## What is asked
Rewrite the items below so that every "GUI agent" becomes "interface agent", and leave everything else unchanged.
_____
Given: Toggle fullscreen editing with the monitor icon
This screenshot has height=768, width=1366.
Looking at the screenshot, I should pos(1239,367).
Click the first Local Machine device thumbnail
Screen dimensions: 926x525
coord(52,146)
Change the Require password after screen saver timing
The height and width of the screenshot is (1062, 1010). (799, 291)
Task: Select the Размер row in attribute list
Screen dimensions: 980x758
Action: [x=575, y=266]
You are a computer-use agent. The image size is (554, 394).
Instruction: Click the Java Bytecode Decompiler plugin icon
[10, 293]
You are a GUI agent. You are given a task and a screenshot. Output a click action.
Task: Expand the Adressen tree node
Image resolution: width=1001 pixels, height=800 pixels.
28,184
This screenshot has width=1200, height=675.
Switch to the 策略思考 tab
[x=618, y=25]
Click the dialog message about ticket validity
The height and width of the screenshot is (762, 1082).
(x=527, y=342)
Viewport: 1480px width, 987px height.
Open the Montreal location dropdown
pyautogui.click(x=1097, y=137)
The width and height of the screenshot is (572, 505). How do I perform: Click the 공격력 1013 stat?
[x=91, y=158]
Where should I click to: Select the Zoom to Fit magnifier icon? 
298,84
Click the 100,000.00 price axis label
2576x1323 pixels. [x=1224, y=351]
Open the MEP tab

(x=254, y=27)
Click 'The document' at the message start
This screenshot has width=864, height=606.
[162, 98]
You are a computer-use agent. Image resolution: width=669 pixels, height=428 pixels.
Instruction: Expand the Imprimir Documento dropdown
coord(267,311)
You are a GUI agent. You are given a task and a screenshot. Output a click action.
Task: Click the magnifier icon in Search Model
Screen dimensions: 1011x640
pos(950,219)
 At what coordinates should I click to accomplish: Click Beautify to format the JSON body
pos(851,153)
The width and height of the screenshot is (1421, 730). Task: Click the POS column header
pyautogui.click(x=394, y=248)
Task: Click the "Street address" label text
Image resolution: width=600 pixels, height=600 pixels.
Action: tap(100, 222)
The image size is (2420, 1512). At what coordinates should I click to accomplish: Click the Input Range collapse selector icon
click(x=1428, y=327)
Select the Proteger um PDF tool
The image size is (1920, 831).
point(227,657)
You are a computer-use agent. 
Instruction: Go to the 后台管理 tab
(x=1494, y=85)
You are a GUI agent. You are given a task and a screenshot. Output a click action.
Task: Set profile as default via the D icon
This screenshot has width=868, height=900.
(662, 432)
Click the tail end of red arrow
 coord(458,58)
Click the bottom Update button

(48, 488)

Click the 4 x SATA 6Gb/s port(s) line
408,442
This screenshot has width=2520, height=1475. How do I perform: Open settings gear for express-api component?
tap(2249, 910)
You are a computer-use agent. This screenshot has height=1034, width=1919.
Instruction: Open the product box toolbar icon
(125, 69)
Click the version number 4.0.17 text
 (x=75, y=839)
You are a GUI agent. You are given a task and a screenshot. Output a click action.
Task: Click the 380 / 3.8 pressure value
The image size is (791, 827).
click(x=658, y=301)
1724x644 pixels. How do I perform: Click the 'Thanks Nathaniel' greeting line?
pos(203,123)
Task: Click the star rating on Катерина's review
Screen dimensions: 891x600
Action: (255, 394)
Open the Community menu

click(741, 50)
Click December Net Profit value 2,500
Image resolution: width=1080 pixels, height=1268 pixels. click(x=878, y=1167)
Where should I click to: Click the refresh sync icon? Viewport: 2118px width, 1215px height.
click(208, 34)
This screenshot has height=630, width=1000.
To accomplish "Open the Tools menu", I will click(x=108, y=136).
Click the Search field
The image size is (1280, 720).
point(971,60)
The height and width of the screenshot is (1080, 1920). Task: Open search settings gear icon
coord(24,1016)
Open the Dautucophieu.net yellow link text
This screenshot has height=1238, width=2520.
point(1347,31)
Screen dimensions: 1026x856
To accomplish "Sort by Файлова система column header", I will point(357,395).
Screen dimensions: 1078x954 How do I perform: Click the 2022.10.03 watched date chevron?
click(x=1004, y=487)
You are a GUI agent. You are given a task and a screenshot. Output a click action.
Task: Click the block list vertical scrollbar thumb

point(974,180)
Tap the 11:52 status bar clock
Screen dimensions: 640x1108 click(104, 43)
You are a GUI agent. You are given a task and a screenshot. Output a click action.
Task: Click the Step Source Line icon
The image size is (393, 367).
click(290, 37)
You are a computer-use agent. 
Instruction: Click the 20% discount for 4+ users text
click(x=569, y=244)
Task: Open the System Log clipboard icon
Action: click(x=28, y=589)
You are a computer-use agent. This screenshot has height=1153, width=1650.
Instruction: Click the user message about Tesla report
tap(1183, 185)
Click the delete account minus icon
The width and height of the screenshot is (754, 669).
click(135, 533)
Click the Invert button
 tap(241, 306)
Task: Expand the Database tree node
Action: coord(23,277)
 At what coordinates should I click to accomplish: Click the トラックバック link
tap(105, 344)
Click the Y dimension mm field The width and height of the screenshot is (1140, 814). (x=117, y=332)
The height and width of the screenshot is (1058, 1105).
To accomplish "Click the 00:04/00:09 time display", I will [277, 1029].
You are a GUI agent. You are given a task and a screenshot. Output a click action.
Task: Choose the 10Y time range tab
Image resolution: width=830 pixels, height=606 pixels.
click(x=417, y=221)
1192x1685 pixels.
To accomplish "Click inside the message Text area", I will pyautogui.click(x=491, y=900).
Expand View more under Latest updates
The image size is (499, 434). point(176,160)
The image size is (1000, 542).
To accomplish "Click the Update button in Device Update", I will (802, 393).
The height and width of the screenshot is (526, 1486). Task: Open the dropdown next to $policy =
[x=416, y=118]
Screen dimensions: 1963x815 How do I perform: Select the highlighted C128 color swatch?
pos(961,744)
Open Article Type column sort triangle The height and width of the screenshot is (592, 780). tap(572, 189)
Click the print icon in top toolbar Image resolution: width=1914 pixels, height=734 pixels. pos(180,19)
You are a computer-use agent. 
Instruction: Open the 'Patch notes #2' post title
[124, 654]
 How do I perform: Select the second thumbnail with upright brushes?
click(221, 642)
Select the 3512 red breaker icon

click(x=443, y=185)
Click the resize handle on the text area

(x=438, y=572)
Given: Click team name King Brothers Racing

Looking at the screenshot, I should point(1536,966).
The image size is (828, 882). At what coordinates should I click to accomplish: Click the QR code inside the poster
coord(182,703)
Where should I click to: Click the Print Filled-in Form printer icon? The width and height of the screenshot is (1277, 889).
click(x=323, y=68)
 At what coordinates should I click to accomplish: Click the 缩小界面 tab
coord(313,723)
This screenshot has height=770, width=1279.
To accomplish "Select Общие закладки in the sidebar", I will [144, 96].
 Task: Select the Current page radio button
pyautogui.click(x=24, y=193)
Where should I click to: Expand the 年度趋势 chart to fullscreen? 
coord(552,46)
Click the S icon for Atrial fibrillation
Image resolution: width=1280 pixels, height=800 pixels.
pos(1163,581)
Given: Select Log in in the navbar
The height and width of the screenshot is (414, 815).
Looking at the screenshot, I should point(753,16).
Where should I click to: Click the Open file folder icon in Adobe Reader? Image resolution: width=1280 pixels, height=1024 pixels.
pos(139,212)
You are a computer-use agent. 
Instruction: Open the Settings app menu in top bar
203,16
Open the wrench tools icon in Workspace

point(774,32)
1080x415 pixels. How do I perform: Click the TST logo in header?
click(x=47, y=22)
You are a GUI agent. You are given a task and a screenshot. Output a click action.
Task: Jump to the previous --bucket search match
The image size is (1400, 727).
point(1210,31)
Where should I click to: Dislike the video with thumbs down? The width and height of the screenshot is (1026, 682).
_____
## Reply
Given: Toggle fullscreen editing with the monitor icon
This screenshot has height=768, width=1366.
Looking at the screenshot, I should pos(1239,367).
Click the first Local Machine device thumbnail
Screen dimensions: 926x525
coord(52,146)
Change the Require password after screen saver timing
The height and width of the screenshot is (1062, 1010). (799, 291)
Task: Select the Размер row in attribute list
Screen dimensions: 980x758
Action: [x=575, y=266]
You are a computer-use agent. The image size is (554, 394).
Instruction: Click the Java Bytecode Decompiler plugin icon
[10, 293]
You are a interface agent. You are given a task and a screenshot. Output a click action.
Task: Expand the Adressen tree node
Image resolution: width=1001 pixels, height=800 pixels.
28,184
This screenshot has width=1200, height=675.
Switch to the 策略思考 tab
[x=618, y=25]
Click the dialog message about ticket validity
The height and width of the screenshot is (762, 1082).
(x=527, y=342)
Viewport: 1480px width, 987px height.
Open the Montreal location dropdown
pyautogui.click(x=1097, y=137)
The width and height of the screenshot is (572, 505). How do I perform: Click the 공격력 1013 stat?
[x=91, y=158]
Where should I click to: Select the Zoom to Fit magnifier icon? 
298,84
Click the 100,000.00 price axis label
2576x1323 pixels. [x=1224, y=351]
Open the MEP tab

(x=254, y=27)
Click 'The document' at the message start
This screenshot has width=864, height=606.
[162, 98]
You are a computer-use agent. Image resolution: width=669 pixels, height=428 pixels.
Instruction: Expand the Imprimir Documento dropdown
coord(267,311)
You are a interface agent. You are given a task and a screenshot. Output a click action.
Task: Click the magnifier icon in Search Model
Screen dimensions: 1011x640
pos(950,219)
 At what coordinates should I click to accomplish: Click Beautify to format the JSON body
pos(851,153)
The width and height of the screenshot is (1421, 730). Task: Click the POS column header
pyautogui.click(x=394, y=248)
Task: Click the "Street address" label text
Image resolution: width=600 pixels, height=600 pixels.
Action: tap(100, 222)
The image size is (2420, 1512). At what coordinates should I click to accomplish: Click the Input Range collapse selector icon
click(x=1428, y=327)
Select the Proteger um PDF tool
The image size is (1920, 831).
point(227,657)
You are a computer-use agent. 
Instruction: Go to the 后台管理 tab
(x=1494, y=85)
You are a interface agent. You are given a task and a screenshot. Output a click action.
Task: Set profile as default via the D icon
This screenshot has width=868, height=900.
(662, 432)
Click the tail end of red arrow
 coord(458,58)
Click the bottom Update button

(48, 488)

Click the 4 x SATA 6Gb/s port(s) line
408,442
This screenshot has width=2520, height=1475. How do I perform: Open settings gear for express-api component?
tap(2249, 910)
You are a computer-use agent. This screenshot has height=1034, width=1919.
Instruction: Open the product box toolbar icon
(125, 69)
Click the version number 4.0.17 text
 (x=75, y=839)
You are a interface agent. You are given a task and a screenshot. Output a click action.
Task: Click the 380 / 3.8 pressure value
The image size is (791, 827).
click(x=658, y=301)
1724x644 pixels. How do I perform: Click the 'Thanks Nathaniel' greeting line?
pos(203,123)
Task: Click the star rating on Катерина's review
Screen dimensions: 891x600
Action: (255, 394)
Open the Community menu

click(741, 50)
Click December Net Profit value 2,500
Image resolution: width=1080 pixels, height=1268 pixels. click(x=878, y=1167)
Where should I click to: Click the refresh sync icon? Viewport: 2118px width, 1215px height.
click(208, 34)
This screenshot has height=630, width=1000.
To accomplish "Open the Tools menu", I will click(x=108, y=136).
Click the Search field
The image size is (1280, 720).
point(971,60)
The height and width of the screenshot is (1080, 1920). Task: Open search settings gear icon
coord(24,1016)
Open the Dautucophieu.net yellow link text
This screenshot has height=1238, width=2520.
point(1347,31)
Screen dimensions: 1026x856
To accomplish "Sort by Файлова система column header", I will point(357,395).
Screen dimensions: 1078x954 How do I perform: Click the 2022.10.03 watched date chevron?
click(x=1004, y=487)
You are a interface agent. You are given a task and a screenshot. Output a click action.
Task: Click the block list vertical scrollbar thumb

point(974,180)
Tap the 11:52 status bar clock
Screen dimensions: 640x1108 click(104, 43)
You are a interface agent. You are given a task and a screenshot. Output a click action.
Task: Click the Step Source Line icon
The image size is (393, 367).
click(290, 37)
You are a computer-use agent. 
Instruction: Click the 20% discount for 4+ users text
click(x=569, y=244)
Task: Open the System Log clipboard icon
Action: click(x=28, y=589)
You are a computer-use agent. This screenshot has height=1153, width=1650.
Instruction: Click the user message about Tesla report
tap(1183, 185)
Click the delete account minus icon
The width and height of the screenshot is (754, 669).
click(135, 533)
Click the Invert button
 tap(241, 306)
Task: Expand the Database tree node
Action: coord(23,277)
 At what coordinates should I click to accomplish: Click the トラックバック link
tap(105, 344)
Click the Y dimension mm field The width and height of the screenshot is (1140, 814). (x=117, y=332)
The height and width of the screenshot is (1058, 1105).
To accomplish "Click the 00:04/00:09 time display", I will [277, 1029].
You are a interface agent. You are given a task and a screenshot. Output a click action.
Task: Choose the 10Y time range tab
Image resolution: width=830 pixels, height=606 pixels.
click(x=417, y=221)
1192x1685 pixels.
To accomplish "Click inside the message Text area", I will pyautogui.click(x=491, y=900).
Expand View more under Latest updates
The image size is (499, 434). point(176,160)
The image size is (1000, 542).
To accomplish "Click the Update button in Device Update", I will (802, 393).
The height and width of the screenshot is (526, 1486). Task: Open the dropdown next to $policy =
[x=416, y=118]
Screen dimensions: 1963x815 How do I perform: Select the highlighted C128 color swatch?
pos(961,744)
Open Article Type column sort triangle The height and width of the screenshot is (592, 780). tap(572, 189)
Click the print icon in top toolbar Image resolution: width=1914 pixels, height=734 pixels. pos(180,19)
You are a computer-use agent. 
Instruction: Open the 'Patch notes #2' post title
[124, 654]
 How do I perform: Select the second thumbnail with upright brushes?
click(221, 642)
Select the 3512 red breaker icon

click(x=443, y=185)
Click the resize handle on the text area

(x=438, y=572)
Given: Click team name King Brothers Racing

Looking at the screenshot, I should point(1536,966).
The image size is (828, 882). At what coordinates should I click to accomplish: Click the QR code inside the poster
coord(182,703)
Where should I click to: Click the Print Filled-in Form printer icon? The width and height of the screenshot is (1277, 889).
click(x=323, y=68)
 At what coordinates should I click to accomplish: Click the 缩小界面 tab
coord(313,723)
This screenshot has height=770, width=1279.
To accomplish "Select Общие закладки in the sidebar", I will [144, 96].
 Task: Select the Current page radio button
pyautogui.click(x=24, y=193)
Where should I click to: Expand the 年度趋势 chart to fullscreen? 
coord(552,46)
Click the S icon for Atrial fibrillation
Image resolution: width=1280 pixels, height=800 pixels.
pos(1163,581)
Given: Select Log in in the navbar
The height and width of the screenshot is (414, 815).
Looking at the screenshot, I should point(753,16).
Where should I click to: Click the Open file folder icon in Adobe Reader? Image resolution: width=1280 pixels, height=1024 pixels.
pos(139,212)
You are a computer-use agent. 
Instruction: Open the Settings app menu in top bar
203,16
Open the wrench tools icon in Workspace

point(774,32)
1080x415 pixels. How do I perform: Click the TST logo in header?
click(x=47, y=22)
You are a interface agent. You are given a task and a screenshot. Output a click action.
Task: Jump to the previous --bucket search match
The image size is (1400, 727).
point(1210,31)
Where should I click to: Dislike the video with thumbs down? The width and height of the screenshot is (1026, 682).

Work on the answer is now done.